His work with the Blades led another team to come calling for Hulett and his voice. This time, it was former professional ice hockey minor league team, the Long Beach Ice Dogs. No audition was needed. Hulett was their guy.

“With the Ice Dogs,” Hulett says, “that’s where I really honed my style.”

“The interaction with fans through social media gives me so much more feedback on what I’m doing than just the noise.”

That uniqueness caused others to take notice. Two years after being turned down by the Mighty Ducks, Hulett received a call from the team. In 1996 at the beginning of their fourth season, Hulett became the Mighty Ducks lead PA announcer, a position that aside from a short stint away in 2007 and 2008, he has held ever since.

What he loves most about his job lies somewhere between having a front row seat to watch hockey history unfold each night and the relationship created he’s created over the years with the Ducks fan base.

“The interaction with fans through social media gives me so much more feedback on what I’m doing than just the noise,” says Hulett.

It’s that interaction that has helped solidify Hulett’s popularity among the Ducks faithful. Hulett took to Twitter (@PhilHulett) to create a hashtag version of his signature Anaheim Ducks goal call (#AnaheimDucksGoooaaalll), a phrase that instantly caught on with fans and is often seen trending on Ducks game nights.

Just like many of the hockey players he announces, Hulett has a specific pre-game routine that he keeps. After a production meeting and rehearsal, Hulett takes in a meal in the media dining room, one that always includes a piece of pie.

He then heads up to the press box, where he checks in with the visiting team’s broadcasters to confirm name pronunciations. He grabs three water bottles from the cooler, one for each period, heads downstairs and shuffles out to his seat on the ice, making sure to flash a final score prediction to longtime Ducks fans, Stan and Joyce Shapiro (“Mickey and Minnie”).

When asked about favorite Ducks players over the years, Hulett mentions names like Teemu Selanne and Bobby Ryan. But his favorite player from the current roster is defenseman Hampus Lindholm.

“He doesn’t make a lot of mistakes,” says Hulett of the young Swede. “But when he does make a mistake, he almost immediately corrects it.”

Outside of his announcing duties, Hulett spent several years as a radio host on KFWB 980 AM. He’s now the host of “Phil Hulett & Friends” (philhulettandfriends.com), a variety talk show podcast.

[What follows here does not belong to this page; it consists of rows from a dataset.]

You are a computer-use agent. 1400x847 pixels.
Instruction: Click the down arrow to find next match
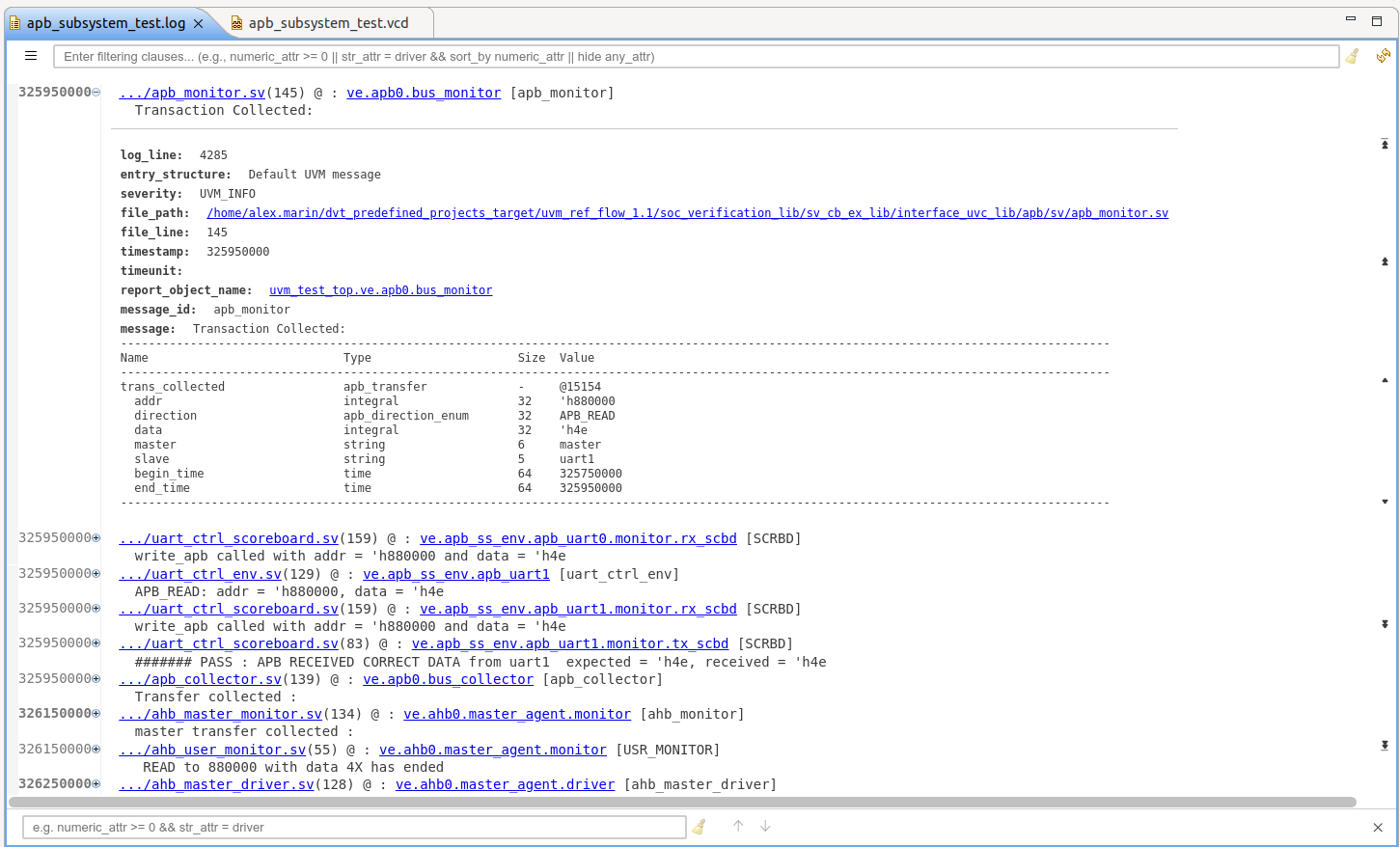(764, 827)
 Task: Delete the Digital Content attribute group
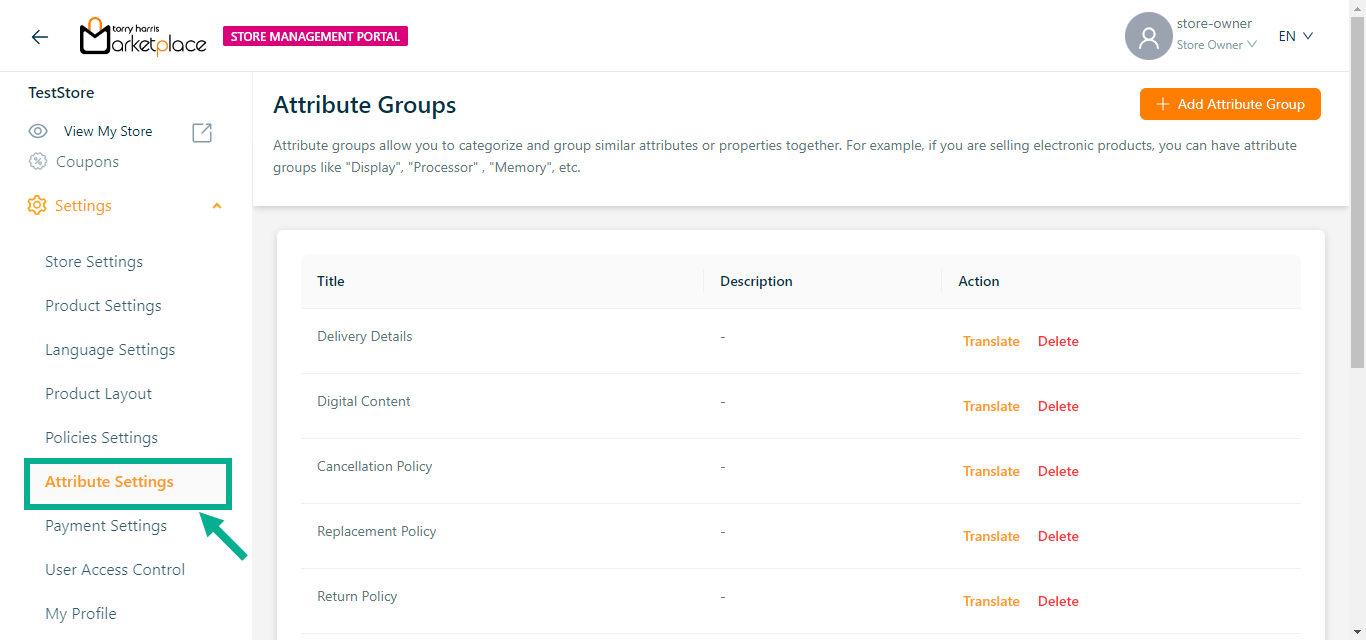pos(1058,406)
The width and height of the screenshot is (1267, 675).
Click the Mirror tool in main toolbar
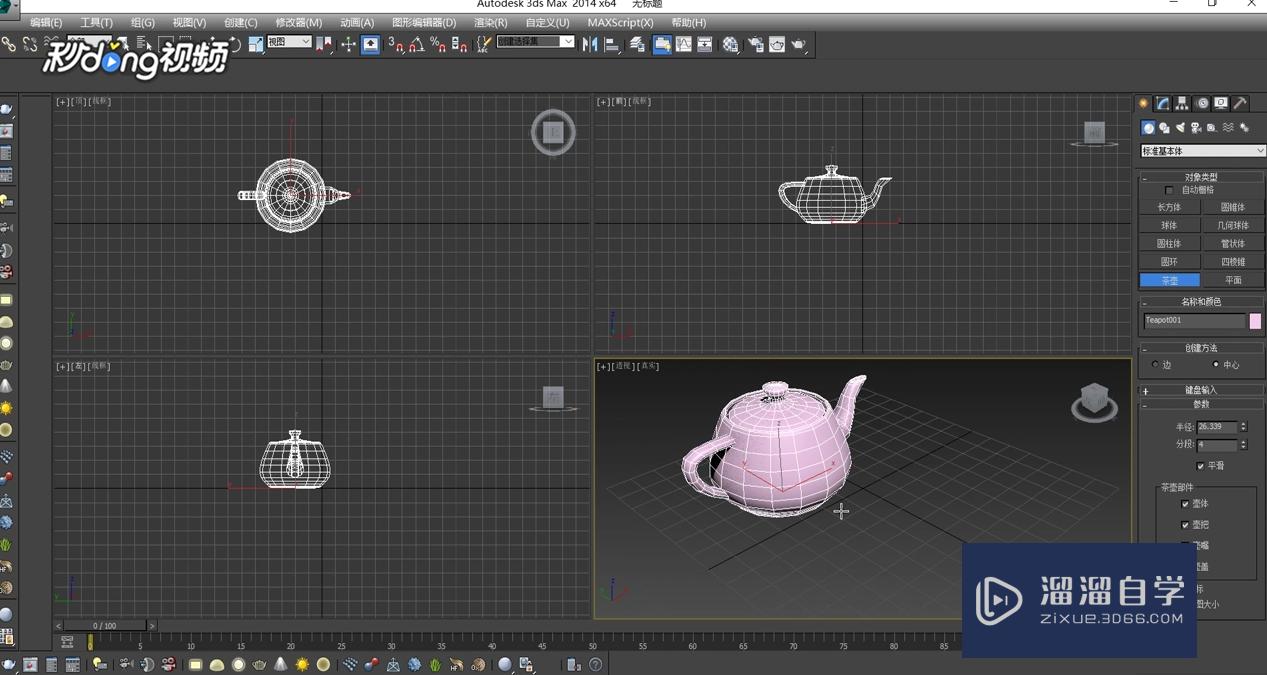(590, 44)
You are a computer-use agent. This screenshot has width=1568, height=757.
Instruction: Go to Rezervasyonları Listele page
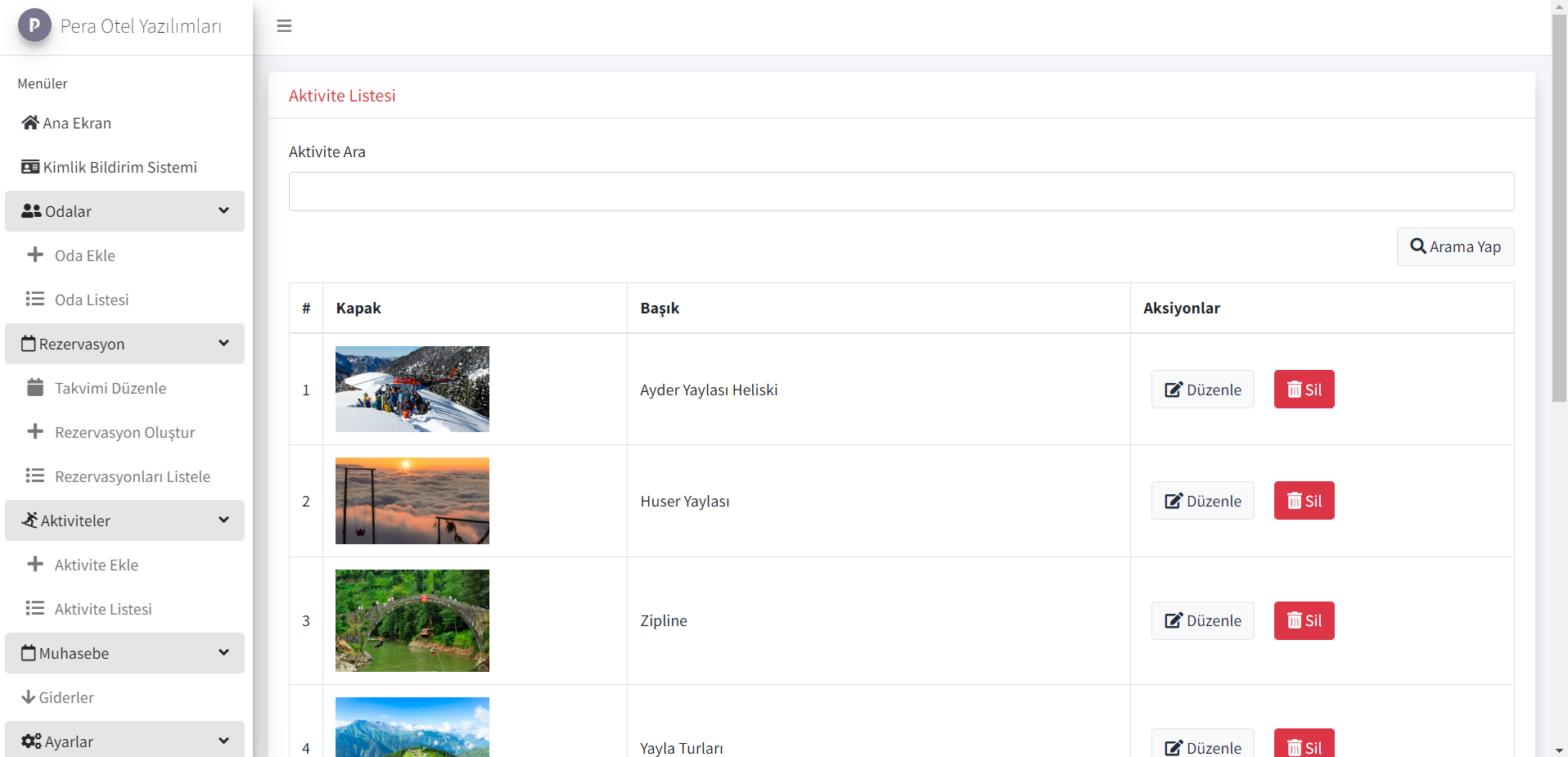132,476
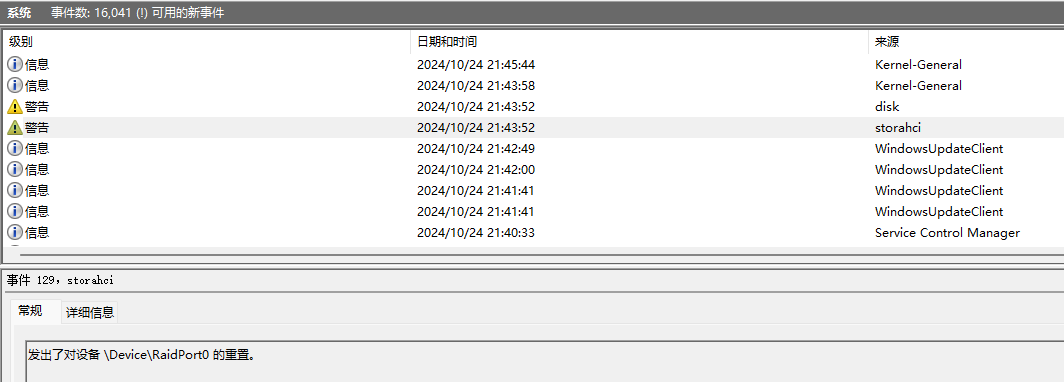Click warning icon of the disk event

tap(14, 107)
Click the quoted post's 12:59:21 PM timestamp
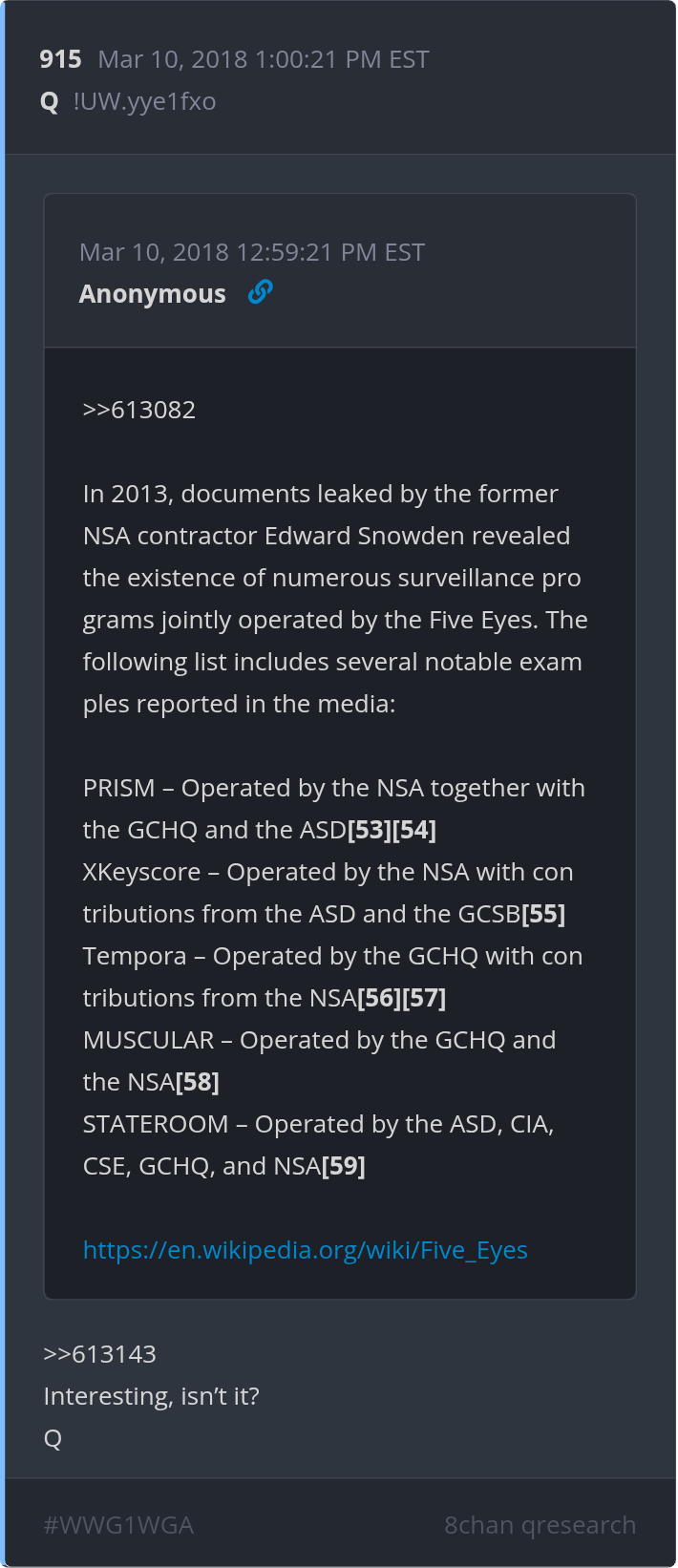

Hulett also recently launched a public speaking afterschool program (philhulett.com), offering a way to give local 3rd through 5th graders a head start in being confident speakers in the classroom.

But his true joy remains being behind the microphone at Honda Center, a job he feels blessed to have, but one that has never felt like work.

“If I ever win the lottery, I’d still do this,” says Hulett of announcing for the Anaheim Ducks. “It’s the only job I’d ever do.”